For most of their early existence, they didn't have bubbly capital markets to
ride as Amazon did during the dotcom bubble and presently. What made Amazon
possible turned out to be a very short-term fluke of history that Bezos took
great advantage of. He needed to thread the needle and did just that. Amazon
nearly collapsed into insolvency specifically because rather than rely on a
profitable business they were leaning on funding to subsidize their vast red
ink (as eg Uber is currently). That's an approach Walmart never had the option
of taking, and in the decades since they've also never had the luxury of
routinely being valued at 200x earnings. Amazon isn't a special alien
organism, they're one part retailer (boring old retail), one part platform for
distribution (eg retail and media), one part software company (cloud etc);
they are particularly good at what they do.

Walmart pays high taxes because they generate most of their income in the
United States market.
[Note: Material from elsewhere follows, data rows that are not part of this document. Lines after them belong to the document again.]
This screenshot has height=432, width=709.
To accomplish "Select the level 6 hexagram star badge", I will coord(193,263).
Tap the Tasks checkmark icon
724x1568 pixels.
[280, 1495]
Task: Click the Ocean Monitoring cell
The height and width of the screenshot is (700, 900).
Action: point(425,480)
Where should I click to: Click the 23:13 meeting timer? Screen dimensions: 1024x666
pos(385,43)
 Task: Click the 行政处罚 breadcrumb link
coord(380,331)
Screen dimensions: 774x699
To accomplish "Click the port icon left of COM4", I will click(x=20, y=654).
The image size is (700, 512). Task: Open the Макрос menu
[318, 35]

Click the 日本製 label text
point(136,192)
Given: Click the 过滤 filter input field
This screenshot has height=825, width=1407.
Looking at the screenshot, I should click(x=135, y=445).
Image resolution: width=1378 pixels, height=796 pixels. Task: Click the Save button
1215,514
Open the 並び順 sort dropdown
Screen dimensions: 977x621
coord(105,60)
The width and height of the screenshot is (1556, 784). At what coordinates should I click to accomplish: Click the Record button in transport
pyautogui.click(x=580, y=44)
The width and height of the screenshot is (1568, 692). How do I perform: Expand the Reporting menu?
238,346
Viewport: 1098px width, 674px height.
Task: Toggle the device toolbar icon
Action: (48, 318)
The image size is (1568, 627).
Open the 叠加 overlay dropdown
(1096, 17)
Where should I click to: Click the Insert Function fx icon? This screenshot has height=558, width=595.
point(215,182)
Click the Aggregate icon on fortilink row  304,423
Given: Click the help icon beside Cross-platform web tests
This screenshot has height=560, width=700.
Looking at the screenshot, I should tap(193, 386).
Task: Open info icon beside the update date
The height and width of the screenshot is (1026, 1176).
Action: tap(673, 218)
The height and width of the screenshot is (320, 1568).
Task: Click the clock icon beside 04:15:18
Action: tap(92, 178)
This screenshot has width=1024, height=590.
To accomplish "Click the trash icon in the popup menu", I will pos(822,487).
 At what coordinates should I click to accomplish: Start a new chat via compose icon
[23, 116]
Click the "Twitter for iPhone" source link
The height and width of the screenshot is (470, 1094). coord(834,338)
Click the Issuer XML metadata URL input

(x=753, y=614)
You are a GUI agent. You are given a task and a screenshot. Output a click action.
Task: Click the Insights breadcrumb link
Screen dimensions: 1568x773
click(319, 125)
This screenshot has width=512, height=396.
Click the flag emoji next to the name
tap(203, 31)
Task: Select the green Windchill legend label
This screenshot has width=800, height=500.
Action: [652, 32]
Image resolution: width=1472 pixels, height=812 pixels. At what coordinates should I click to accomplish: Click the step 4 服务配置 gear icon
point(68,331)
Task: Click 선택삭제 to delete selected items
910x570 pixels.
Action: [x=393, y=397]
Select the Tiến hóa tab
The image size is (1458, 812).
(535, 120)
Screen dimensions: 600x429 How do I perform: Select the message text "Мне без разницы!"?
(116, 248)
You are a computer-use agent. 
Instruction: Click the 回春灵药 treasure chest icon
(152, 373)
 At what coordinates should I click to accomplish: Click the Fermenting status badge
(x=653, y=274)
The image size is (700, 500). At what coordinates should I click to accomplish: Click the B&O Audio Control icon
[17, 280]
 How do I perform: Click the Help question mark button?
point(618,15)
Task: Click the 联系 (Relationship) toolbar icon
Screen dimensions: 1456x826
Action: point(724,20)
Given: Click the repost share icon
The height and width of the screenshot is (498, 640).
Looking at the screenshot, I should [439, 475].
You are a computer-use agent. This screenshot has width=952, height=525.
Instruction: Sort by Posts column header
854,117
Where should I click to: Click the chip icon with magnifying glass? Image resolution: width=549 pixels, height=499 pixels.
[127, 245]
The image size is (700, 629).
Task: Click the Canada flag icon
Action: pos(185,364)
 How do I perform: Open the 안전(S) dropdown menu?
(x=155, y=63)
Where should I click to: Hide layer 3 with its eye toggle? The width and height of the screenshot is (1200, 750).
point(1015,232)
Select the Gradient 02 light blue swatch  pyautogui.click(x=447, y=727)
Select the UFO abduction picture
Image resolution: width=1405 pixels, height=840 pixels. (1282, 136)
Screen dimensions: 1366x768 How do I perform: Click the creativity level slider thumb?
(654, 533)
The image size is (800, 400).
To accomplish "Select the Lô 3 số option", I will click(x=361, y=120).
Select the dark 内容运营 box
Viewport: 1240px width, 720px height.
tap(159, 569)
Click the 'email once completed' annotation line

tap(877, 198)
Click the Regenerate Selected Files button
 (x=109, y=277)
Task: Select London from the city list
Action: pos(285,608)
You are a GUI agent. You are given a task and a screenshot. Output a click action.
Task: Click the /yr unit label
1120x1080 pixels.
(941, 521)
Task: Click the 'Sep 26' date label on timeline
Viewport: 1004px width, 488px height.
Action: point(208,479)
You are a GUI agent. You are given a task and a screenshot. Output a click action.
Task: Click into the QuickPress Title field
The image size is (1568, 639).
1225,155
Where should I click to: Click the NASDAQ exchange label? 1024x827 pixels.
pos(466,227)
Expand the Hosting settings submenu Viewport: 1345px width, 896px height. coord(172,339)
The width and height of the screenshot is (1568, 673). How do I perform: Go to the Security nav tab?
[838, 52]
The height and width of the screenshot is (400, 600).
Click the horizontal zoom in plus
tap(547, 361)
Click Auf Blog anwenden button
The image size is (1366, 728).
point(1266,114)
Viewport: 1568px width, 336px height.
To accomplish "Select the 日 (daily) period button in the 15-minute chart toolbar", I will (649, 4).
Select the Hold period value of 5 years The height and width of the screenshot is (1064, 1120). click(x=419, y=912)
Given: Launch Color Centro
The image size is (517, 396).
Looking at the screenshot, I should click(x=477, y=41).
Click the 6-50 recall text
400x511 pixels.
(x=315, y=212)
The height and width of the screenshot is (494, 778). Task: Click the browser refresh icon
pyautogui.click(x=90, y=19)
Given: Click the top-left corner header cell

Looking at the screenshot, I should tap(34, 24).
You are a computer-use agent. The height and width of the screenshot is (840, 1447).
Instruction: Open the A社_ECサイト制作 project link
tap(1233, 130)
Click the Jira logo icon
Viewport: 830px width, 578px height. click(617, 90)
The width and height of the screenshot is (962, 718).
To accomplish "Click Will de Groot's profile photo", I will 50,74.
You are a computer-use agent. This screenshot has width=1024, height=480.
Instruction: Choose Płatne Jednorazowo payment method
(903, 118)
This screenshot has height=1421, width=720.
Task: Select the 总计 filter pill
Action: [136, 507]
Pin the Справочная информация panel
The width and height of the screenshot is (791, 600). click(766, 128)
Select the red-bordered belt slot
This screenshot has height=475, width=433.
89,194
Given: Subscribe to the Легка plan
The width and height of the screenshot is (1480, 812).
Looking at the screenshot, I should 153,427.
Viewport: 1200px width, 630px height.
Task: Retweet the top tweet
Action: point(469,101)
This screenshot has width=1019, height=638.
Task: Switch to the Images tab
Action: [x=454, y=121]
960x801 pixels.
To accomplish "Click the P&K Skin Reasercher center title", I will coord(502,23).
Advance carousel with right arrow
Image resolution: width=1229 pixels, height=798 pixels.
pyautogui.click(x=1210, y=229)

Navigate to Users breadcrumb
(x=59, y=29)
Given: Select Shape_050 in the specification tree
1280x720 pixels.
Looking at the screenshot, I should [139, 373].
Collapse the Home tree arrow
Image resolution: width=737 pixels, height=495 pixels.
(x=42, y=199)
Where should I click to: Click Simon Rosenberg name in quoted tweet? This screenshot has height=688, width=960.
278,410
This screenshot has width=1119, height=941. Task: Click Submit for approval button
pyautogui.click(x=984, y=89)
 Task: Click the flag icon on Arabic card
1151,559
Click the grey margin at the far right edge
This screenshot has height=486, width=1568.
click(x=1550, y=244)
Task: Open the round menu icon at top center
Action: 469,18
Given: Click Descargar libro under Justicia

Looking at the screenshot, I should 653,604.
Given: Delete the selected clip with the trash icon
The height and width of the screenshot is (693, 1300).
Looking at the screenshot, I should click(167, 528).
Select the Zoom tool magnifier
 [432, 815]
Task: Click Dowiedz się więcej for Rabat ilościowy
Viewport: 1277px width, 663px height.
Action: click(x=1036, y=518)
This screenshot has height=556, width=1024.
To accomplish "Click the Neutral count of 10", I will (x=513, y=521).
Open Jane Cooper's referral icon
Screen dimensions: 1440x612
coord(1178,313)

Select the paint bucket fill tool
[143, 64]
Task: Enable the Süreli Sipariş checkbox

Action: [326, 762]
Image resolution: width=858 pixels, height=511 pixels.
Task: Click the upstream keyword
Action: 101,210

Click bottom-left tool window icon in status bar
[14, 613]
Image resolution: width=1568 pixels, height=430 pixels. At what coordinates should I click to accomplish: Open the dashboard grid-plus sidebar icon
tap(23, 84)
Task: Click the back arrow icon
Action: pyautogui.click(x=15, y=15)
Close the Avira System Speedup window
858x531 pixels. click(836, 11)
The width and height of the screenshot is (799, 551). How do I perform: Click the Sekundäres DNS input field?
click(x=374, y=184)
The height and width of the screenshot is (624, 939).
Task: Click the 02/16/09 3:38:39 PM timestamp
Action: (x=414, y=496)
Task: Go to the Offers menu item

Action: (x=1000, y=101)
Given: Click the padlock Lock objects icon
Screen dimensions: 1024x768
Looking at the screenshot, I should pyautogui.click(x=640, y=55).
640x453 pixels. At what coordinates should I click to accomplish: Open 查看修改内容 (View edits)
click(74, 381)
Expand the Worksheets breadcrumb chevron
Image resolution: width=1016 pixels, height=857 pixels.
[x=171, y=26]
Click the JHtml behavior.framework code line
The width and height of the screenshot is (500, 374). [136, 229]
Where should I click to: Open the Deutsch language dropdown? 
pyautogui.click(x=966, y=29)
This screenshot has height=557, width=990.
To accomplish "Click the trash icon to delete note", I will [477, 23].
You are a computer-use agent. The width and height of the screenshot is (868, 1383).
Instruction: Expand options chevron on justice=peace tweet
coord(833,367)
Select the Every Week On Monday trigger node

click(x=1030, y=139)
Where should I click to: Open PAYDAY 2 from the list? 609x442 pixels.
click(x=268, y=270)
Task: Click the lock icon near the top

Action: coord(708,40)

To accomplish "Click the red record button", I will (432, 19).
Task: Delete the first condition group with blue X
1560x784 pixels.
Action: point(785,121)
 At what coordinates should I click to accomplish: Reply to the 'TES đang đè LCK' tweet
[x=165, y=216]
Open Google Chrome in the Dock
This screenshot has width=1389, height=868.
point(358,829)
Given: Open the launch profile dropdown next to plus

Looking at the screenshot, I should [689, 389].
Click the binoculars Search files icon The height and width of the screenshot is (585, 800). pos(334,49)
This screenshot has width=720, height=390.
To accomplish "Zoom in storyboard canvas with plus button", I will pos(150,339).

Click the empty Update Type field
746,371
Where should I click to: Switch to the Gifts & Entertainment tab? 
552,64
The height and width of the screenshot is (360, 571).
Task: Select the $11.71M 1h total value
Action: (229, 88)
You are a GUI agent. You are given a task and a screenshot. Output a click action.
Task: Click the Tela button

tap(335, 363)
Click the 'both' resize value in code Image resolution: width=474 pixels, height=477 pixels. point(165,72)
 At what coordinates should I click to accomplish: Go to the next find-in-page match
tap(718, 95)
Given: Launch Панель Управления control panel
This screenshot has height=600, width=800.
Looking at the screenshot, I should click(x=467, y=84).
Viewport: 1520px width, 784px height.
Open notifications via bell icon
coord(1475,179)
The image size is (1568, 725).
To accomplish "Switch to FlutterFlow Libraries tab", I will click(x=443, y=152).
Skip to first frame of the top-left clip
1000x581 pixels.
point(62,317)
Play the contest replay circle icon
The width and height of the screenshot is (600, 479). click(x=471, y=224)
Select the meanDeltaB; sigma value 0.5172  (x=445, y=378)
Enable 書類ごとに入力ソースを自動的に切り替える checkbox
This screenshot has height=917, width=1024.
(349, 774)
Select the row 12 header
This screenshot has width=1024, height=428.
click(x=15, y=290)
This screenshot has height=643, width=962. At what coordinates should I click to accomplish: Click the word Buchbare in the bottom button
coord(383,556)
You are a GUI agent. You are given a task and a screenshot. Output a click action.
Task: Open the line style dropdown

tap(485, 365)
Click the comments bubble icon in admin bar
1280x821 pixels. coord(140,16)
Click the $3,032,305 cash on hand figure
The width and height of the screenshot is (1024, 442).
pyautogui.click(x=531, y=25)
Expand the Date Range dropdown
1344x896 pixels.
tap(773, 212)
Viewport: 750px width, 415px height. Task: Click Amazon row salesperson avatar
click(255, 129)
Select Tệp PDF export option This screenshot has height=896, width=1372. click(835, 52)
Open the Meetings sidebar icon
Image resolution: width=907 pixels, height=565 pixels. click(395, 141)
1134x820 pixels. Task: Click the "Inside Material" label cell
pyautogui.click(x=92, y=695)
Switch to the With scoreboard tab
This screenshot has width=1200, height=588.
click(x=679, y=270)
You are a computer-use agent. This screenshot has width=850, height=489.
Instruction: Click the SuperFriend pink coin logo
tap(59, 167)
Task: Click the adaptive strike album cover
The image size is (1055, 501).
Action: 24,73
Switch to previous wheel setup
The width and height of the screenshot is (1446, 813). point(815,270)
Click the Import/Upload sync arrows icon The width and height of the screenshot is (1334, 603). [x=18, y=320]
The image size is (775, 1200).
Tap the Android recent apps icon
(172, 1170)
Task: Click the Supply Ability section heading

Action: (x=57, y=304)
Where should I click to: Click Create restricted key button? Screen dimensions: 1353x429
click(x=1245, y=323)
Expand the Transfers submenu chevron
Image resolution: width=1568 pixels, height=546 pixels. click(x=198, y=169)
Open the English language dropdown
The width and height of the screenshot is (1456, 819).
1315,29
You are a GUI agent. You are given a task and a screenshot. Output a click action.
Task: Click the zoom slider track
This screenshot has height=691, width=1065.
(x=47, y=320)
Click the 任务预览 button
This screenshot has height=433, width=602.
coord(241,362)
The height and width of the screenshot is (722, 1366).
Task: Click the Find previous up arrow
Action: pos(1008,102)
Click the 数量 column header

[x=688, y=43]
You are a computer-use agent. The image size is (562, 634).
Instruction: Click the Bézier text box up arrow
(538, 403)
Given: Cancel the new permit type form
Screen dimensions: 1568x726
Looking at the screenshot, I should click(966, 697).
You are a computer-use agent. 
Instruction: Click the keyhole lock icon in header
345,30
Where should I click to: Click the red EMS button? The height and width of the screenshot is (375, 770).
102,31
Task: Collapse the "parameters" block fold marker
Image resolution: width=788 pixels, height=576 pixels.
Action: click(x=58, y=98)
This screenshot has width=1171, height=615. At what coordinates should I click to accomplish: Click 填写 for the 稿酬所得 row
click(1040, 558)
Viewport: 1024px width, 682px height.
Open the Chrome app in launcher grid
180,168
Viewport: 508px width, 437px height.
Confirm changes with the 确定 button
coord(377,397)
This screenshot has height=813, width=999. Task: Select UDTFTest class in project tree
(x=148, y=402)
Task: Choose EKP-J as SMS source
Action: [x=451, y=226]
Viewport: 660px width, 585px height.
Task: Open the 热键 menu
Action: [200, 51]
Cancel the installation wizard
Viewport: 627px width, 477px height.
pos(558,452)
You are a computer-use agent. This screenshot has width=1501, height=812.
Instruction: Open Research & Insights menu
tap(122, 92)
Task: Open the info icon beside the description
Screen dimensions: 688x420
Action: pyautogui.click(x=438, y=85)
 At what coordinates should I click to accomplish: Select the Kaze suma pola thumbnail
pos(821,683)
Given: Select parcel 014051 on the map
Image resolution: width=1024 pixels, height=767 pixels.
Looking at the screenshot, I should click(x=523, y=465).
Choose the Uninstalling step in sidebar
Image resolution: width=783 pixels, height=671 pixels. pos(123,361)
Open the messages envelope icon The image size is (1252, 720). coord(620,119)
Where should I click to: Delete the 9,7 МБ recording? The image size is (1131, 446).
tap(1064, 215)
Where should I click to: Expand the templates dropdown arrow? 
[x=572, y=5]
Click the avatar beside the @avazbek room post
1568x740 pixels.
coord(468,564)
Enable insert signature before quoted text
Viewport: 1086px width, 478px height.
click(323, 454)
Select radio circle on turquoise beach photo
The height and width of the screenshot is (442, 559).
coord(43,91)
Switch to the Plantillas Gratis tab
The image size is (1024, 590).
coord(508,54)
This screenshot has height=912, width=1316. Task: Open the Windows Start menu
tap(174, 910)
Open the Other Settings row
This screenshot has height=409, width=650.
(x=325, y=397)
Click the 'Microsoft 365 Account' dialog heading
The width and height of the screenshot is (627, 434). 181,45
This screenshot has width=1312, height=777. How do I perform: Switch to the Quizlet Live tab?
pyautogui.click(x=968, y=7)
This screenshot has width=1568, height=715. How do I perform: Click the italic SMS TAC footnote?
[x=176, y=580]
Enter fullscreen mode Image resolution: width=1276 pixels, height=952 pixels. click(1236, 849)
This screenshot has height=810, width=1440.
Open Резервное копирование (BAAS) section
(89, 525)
Which is the same reason that Delta has a high corporate
income tax, and the same reason Whole Foods does. It's the reason Foot Locker
paid a 34% corporate income tax rate last year.

------
pwaivers
Is there any way to determine how much Amazon employees, contractors, and
third-parties have paid in taxes? Even if Amazon only pays 1.4 billion itself,
doesn't the company still contribute to government taxes paying employees and
buying other goods, which are then taxed in turn?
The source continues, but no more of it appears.